August 2007
The Coming Revolution in Scholarly Communications & Cyberinfrastructure
Lee Dirks, Microsoft Corporation
Tony Hey, Microsoft Corporation


Lynn Fink and Phil Bourne’s “Reinventing Scholarly Communication in the Electronic Age” is an especially compelling article in that it lays out examples of research and projects currently in progress to enact Web 2.0 principals. Echoing the irony from Hannay’s paper, the authors note that scientific and scholarly articles have not evolved at the same pace as other developments on the Internet. In an effort to change that, the University of California, San Diego is undertaking two projects to catalyze developments in this space: (1) the “BioLit” project relating to the semantic mark-up of journal articles enhanced during the authoring stage – not after the fact – and, (2) the launch of “SciVee.com”, a new online resource for augmenting scientific papers with brief video presentations. Also striking is that the article raises a theme that appears in several of the other papers related to the “generational change” that is a crucial underlying factor to the success of these types of projects. There is clearly agreement among the authors that the newer, younger generation is going to carry the scientific world forward in a way that the existing, established community cannot. So, changes that are being implemented now will begin to have greater and greater impact as this new generation of scientists and scholars shift the behavior of the community. It is an exciting prospect – but the groundwork to ensure this occurs is only being laid now with enabling research projects such as these from UCSD.

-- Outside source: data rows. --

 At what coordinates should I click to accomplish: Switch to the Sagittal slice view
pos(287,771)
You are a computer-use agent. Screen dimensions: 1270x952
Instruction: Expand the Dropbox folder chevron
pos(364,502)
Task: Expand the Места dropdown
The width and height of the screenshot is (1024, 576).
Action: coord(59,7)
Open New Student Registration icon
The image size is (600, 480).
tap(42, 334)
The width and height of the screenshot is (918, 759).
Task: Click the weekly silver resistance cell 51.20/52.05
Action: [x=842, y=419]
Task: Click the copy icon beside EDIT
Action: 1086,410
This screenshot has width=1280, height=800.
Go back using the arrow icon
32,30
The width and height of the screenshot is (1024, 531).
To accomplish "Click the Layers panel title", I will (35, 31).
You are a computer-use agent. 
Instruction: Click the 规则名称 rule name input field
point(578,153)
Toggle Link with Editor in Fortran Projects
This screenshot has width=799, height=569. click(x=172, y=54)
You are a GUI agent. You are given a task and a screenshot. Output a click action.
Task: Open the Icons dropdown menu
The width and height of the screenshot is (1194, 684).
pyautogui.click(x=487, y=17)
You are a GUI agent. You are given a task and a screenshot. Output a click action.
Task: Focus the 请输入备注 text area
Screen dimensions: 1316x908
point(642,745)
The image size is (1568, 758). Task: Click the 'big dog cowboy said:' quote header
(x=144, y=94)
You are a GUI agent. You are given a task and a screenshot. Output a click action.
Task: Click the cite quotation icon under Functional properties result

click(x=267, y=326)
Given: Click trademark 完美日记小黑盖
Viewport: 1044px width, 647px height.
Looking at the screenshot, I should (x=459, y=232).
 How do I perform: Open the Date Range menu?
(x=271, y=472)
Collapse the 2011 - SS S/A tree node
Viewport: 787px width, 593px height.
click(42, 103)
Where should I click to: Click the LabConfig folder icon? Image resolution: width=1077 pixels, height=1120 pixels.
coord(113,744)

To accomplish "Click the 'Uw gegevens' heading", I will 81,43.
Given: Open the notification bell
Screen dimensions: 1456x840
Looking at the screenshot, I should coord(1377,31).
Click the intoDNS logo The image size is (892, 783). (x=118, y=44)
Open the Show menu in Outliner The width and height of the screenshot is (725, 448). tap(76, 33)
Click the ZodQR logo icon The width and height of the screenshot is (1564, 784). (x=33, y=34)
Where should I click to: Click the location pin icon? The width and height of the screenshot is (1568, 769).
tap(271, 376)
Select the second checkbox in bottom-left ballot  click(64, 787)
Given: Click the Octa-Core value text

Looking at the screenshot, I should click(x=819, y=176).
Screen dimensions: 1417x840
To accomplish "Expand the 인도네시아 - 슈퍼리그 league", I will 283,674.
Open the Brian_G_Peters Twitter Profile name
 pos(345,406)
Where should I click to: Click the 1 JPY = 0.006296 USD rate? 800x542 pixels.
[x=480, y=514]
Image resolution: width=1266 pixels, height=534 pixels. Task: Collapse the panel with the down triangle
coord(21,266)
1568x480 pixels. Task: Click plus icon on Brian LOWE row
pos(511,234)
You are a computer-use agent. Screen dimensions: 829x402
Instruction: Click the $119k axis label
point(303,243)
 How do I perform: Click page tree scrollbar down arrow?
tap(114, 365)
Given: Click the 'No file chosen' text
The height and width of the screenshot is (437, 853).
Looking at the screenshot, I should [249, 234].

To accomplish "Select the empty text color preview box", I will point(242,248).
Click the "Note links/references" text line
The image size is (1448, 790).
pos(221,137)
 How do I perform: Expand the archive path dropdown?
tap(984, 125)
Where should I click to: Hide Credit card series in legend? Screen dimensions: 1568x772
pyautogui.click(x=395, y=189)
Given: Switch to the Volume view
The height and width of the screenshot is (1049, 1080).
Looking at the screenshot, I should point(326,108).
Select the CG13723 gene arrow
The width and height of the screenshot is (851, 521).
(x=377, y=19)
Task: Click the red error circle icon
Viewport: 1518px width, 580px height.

Herbert Van de Sompel and Carl Lagoze’s “Interoperability for the Discovery, Use, and Re-Use of Units of Scholarly Communication” is an exciting look at the seminal work now underway related to the Open Archives Initiative’s “Object Reuse & Exchange” (ORE) project. Building upon a concept initially referenced in Hannay’s paper, they point out the need to understand “the change in the nature of the unit of scholarly communication” – meaning we can no longer effectively think about an article or paper as the primary vessel of conveying knowledge within the academic world or across scientific disciplines. The transmission of knowledge has grown, broadened, and now spans a range from atomic data to entire datasets, from a single paragraph to a series of articles about specific concept, to presentations, videos, or other modes/formats related to the dissemination of a given concept. Since our ability to communicate information has exploded, we must likewise evolve our effort to describe, find, and utilize these new “compound objects.” This paper is an in-depth “nuts-and-bolts” presentation, and Van de Sompel and Lagoze explain why there is a crucial need to re-architect scholarship on the internet and how they propose to enact this to ensure that we maximize the intent and the value of what is made available for scholars and researchers. Accompanying their article is an illustrative, online demonstration of their prototype ORE implementation in the form of a [screencast] referenced in the Appendix of their article; this companion piece provides useful context and a quick overview with examples of their work in progress.

In the article by Stevan Harnad et al. entitled “Incentivizing the Open Access Research Web: Publication-Archiving, Data-Archiving and Scientometrics,” we see a bold proposal for employing a new application of research metric across multiple sources (defined as “scientometrics” – the collection, measurement and analysis of full-text, metadata, download and citation metrics) to drive author self-archiving, encourage data-archiving, and enhance research quality overall. Similarly referenced by other articles in this publication, this piece also notes that behavior and current practices of researchers and scholars need to change to match the potential that technology has provided academia. Namely, the authors propose a system to help accomplish this systemic and behavioral change – and a substantial transformation this would be. The system they present is based around three core components: (1) functionality of a network infrastructure, (2) established and agreed upon metrics to provide the necessary incentive(s), and (3) mandates from authoritative organizations that promote publishing into an Open Access system that maps directly into #1 and #2. In an effort to provide concrete examples of how such a system could evolve, the authors point to Citebase and the UK’s “Research Assessment Exercise” (RAE) as tangible case studies that could be modeled/expanded to achieve a vision of complementary components meshing together. Indeed, the tenet here being that, with this system in place, the “Open Access Impact Advantage” can be realized – where self-archiving driving citation impact becomes a virtuous cycle delivering more value than publication into closed/proprietary journals.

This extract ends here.